> **Your goal**:
Word for word, copy every line of the data.

▼▼▼

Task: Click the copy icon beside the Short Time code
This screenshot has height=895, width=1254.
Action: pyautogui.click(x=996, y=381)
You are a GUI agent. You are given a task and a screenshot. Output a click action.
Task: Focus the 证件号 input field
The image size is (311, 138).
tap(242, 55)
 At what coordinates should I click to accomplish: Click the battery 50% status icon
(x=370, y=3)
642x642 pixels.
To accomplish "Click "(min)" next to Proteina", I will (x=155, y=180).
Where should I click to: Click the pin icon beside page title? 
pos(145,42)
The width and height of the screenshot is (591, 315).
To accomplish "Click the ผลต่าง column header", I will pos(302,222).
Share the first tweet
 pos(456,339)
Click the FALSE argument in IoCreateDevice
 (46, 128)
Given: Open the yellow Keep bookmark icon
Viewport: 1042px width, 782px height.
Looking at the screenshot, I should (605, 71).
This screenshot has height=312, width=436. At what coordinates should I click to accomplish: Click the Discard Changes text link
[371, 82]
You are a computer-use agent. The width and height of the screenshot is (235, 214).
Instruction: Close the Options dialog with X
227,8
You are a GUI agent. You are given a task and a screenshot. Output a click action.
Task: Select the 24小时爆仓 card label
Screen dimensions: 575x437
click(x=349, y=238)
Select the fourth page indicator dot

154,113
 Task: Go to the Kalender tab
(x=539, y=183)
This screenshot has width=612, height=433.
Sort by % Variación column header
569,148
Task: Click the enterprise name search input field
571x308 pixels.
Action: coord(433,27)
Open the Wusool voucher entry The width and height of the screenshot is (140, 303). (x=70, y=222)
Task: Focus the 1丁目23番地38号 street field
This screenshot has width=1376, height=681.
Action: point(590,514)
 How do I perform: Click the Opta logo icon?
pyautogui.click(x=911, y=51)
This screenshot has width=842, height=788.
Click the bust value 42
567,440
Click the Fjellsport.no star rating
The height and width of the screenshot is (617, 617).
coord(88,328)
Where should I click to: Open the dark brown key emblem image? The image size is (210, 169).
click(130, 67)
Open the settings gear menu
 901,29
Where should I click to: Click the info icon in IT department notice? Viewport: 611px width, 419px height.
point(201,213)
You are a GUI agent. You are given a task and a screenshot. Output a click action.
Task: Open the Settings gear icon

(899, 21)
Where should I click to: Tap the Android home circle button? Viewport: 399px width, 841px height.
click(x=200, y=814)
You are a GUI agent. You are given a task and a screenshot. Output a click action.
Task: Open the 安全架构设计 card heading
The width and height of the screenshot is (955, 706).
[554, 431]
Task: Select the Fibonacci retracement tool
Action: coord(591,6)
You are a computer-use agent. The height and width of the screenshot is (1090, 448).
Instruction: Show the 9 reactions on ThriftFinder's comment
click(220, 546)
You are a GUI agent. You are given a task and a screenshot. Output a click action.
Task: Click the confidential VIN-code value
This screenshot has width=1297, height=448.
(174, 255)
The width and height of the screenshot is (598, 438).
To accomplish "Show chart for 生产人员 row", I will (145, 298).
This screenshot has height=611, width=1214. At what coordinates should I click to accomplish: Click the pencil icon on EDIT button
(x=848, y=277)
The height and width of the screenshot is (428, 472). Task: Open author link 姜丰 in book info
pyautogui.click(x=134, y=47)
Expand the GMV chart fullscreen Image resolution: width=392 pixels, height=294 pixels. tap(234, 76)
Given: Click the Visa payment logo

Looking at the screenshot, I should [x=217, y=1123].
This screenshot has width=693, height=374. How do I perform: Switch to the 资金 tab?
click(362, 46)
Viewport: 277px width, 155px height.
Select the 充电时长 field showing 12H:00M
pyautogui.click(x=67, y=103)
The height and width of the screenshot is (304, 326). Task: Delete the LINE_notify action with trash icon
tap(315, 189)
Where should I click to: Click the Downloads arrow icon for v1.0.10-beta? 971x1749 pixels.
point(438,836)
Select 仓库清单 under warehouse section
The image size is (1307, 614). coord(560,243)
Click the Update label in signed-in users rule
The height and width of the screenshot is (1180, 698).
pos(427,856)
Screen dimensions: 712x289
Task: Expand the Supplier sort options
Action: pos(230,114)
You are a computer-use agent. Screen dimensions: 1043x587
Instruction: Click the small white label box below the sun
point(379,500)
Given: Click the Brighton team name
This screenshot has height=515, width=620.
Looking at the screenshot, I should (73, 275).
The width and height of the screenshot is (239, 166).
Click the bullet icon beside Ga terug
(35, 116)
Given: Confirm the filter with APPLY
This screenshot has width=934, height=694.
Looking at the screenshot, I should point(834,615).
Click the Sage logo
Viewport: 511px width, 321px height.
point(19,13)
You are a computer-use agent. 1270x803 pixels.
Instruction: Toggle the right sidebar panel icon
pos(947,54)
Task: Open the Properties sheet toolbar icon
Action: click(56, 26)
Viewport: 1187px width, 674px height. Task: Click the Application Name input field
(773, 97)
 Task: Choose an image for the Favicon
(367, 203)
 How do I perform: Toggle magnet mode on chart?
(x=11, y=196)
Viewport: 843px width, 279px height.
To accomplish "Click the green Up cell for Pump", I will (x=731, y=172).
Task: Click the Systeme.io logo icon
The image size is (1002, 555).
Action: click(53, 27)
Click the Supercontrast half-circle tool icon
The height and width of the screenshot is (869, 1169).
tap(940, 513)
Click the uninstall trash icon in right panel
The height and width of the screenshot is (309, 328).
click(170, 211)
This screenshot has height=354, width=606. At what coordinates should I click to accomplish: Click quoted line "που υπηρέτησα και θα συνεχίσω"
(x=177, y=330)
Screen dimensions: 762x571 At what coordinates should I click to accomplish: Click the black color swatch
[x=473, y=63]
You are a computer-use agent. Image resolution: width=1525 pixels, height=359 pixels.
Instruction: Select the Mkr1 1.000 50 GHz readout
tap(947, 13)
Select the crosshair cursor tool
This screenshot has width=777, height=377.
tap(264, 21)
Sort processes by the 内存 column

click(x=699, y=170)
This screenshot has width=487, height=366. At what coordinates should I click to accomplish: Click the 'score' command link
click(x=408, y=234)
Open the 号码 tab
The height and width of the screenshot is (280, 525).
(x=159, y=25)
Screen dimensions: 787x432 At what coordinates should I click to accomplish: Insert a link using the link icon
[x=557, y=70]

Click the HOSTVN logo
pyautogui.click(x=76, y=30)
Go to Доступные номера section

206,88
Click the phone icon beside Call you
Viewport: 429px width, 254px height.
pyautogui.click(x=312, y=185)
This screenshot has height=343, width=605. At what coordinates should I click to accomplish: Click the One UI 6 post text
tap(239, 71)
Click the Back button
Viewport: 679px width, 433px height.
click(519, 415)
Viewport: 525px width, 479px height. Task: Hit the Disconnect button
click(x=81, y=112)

▲▲▲

> **Answer for this exercise**:
Task: Click the copy icon beside the Short Time code
This screenshot has height=895, width=1254.
Action: pyautogui.click(x=996, y=381)
You are a GUI agent. You are given a task and a screenshot. Output a click action.
Task: Focus the 证件号 input field
The image size is (311, 138).
tap(242, 55)
 At what coordinates should I click to accomplish: Click the battery 50% status icon
(x=370, y=3)
642x642 pixels.
To accomplish "Click "(min)" next to Proteina", I will (x=155, y=180).
Where should I click to: Click the pin icon beside page title? 
pos(145,42)
The width and height of the screenshot is (591, 315).
To accomplish "Click the ผลต่าง column header", I will pos(302,222).
Share the first tweet
 pos(456,339)
Click the FALSE argument in IoCreateDevice
 (46, 128)
Given: Open the yellow Keep bookmark icon
Viewport: 1042px width, 782px height.
Looking at the screenshot, I should (605, 71).
This screenshot has height=312, width=436. At what coordinates should I click to accomplish: Click the Discard Changes text link
[371, 82]
You are a computer-use agent. The width and height of the screenshot is (235, 214).
Instruction: Close the Options dialog with X
227,8
You are a GUI agent. You are given a task and a screenshot. Output a click action.
Task: Select the 24小时爆仓 card label
Screen dimensions: 575x437
click(x=349, y=238)
Select the fourth page indicator dot

154,113
 Task: Go to the Kalender tab
(x=539, y=183)
This screenshot has width=612, height=433.
Sort by % Variación column header
569,148
Task: Click the enterprise name search input field
571x308 pixels.
Action: coord(433,27)
Open the Wusool voucher entry The width and height of the screenshot is (140, 303). (x=70, y=222)
Task: Focus the 1丁目23番地38号 street field
This screenshot has width=1376, height=681.
Action: point(590,514)
 How do I perform: Click the Opta logo icon?
pyautogui.click(x=911, y=51)
This screenshot has width=842, height=788.
Click the bust value 42
567,440
Click the Fjellsport.no star rating
The height and width of the screenshot is (617, 617).
coord(88,328)
Where should I click to: Open the dark brown key emblem image? The image size is (210, 169).
click(130, 67)
Open the settings gear menu
 901,29
Where should I click to: Click the info icon in IT department notice? Viewport: 611px width, 419px height.
point(201,213)
You are a GUI agent. You are given a task and a screenshot. Output a click action.
Task: Open the Settings gear icon

(899, 21)
Where should I click to: Tap the Android home circle button? Viewport: 399px width, 841px height.
click(x=200, y=814)
You are a GUI agent. You are given a task and a screenshot. Output a click action.
Task: Open the 安全架构设计 card heading
The width and height of the screenshot is (955, 706).
[554, 431]
Task: Select the Fibonacci retracement tool
Action: coord(591,6)
You are a computer-use agent. The height and width of the screenshot is (1090, 448).
Instruction: Show the 9 reactions on ThriftFinder's comment
click(220, 546)
You are a GUI agent. You are given a task and a screenshot. Output a click action.
Task: Click the confidential VIN-code value
This screenshot has width=1297, height=448.
(174, 255)
The width and height of the screenshot is (598, 438).
To accomplish "Show chart for 生产人员 row", I will (145, 298).
This screenshot has height=611, width=1214. At what coordinates should I click to accomplish: Click the pencil icon on EDIT button
(x=848, y=277)
The height and width of the screenshot is (428, 472). Task: Open author link 姜丰 in book info
pyautogui.click(x=134, y=47)
Expand the GMV chart fullscreen Image resolution: width=392 pixels, height=294 pixels. tap(234, 76)
Given: Click the Visa payment logo

Looking at the screenshot, I should [x=217, y=1123].
This screenshot has width=693, height=374. How do I perform: Switch to the 资金 tab?
click(362, 46)
Viewport: 277px width, 155px height.
Select the 充电时长 field showing 12H:00M
pyautogui.click(x=67, y=103)
The height and width of the screenshot is (304, 326). Task: Delete the LINE_notify action with trash icon
tap(315, 189)
Where should I click to: Click the Downloads arrow icon for v1.0.10-beta? 971x1749 pixels.
point(438,836)
Select 仓库清单 under warehouse section
The image size is (1307, 614). coord(560,243)
Click the Update label in signed-in users rule
The height and width of the screenshot is (1180, 698).
pos(427,856)
Screen dimensions: 712x289
Task: Expand the Supplier sort options
Action: pos(230,114)
You are a computer-use agent. Screen dimensions: 1043x587
Instruction: Click the small white label box below the sun
point(379,500)
Given: Click the Brighton team name
This screenshot has height=515, width=620.
Looking at the screenshot, I should (73, 275).
The width and height of the screenshot is (239, 166).
Click the bullet icon beside Ga terug
(35, 116)
Given: Confirm the filter with APPLY
This screenshot has width=934, height=694.
Looking at the screenshot, I should point(834,615).
Click the Sage logo
Viewport: 511px width, 321px height.
point(19,13)
You are a computer-use agent. 1270x803 pixels.
Instruction: Toggle the right sidebar panel icon
pos(947,54)
Task: Open the Properties sheet toolbar icon
Action: click(56, 26)
Viewport: 1187px width, 674px height. Task: Click the Application Name input field
(773, 97)
 Task: Choose an image for the Favicon
(367, 203)
 How do I perform: Toggle magnet mode on chart?
(x=11, y=196)
Viewport: 843px width, 279px height.
To accomplish "Click the green Up cell for Pump", I will (x=731, y=172).
Task: Click the Systeme.io logo icon
The image size is (1002, 555).
Action: click(53, 27)
Click the Supercontrast half-circle tool icon
The height and width of the screenshot is (869, 1169).
tap(940, 513)
Click the uninstall trash icon in right panel
The height and width of the screenshot is (309, 328).
click(170, 211)
This screenshot has height=354, width=606. At what coordinates should I click to accomplish: Click quoted line "που υπηρέτησα και θα συνεχίσω"
(x=177, y=330)
Screen dimensions: 762x571 At what coordinates should I click to accomplish: Click the black color swatch
[x=473, y=63]
You are a computer-use agent. Image resolution: width=1525 pixels, height=359 pixels.
Instruction: Select the Mkr1 1.000 50 GHz readout
tap(947, 13)
Select the crosshair cursor tool
This screenshot has width=777, height=377.
tap(264, 21)
Sort processes by the 内存 column

click(x=699, y=170)
This screenshot has width=487, height=366. At what coordinates should I click to accomplish: Click the 'score' command link
click(x=408, y=234)
Open the 号码 tab
The height and width of the screenshot is (280, 525).
(x=159, y=25)
Screen dimensions: 787x432 At what coordinates should I click to accomplish: Insert a link using the link icon
[x=557, y=70]

Click the HOSTVN logo
pyautogui.click(x=76, y=30)
Go to Доступные номера section

206,88
Click the phone icon beside Call you
Viewport: 429px width, 254px height.
pyautogui.click(x=312, y=185)
This screenshot has height=343, width=605. At what coordinates should I click to accomplish: Click the One UI 6 post text
tap(239, 71)
Click the Back button
Viewport: 679px width, 433px height.
click(519, 415)
Viewport: 525px width, 479px height. Task: Hit the Disconnect button
click(x=81, y=112)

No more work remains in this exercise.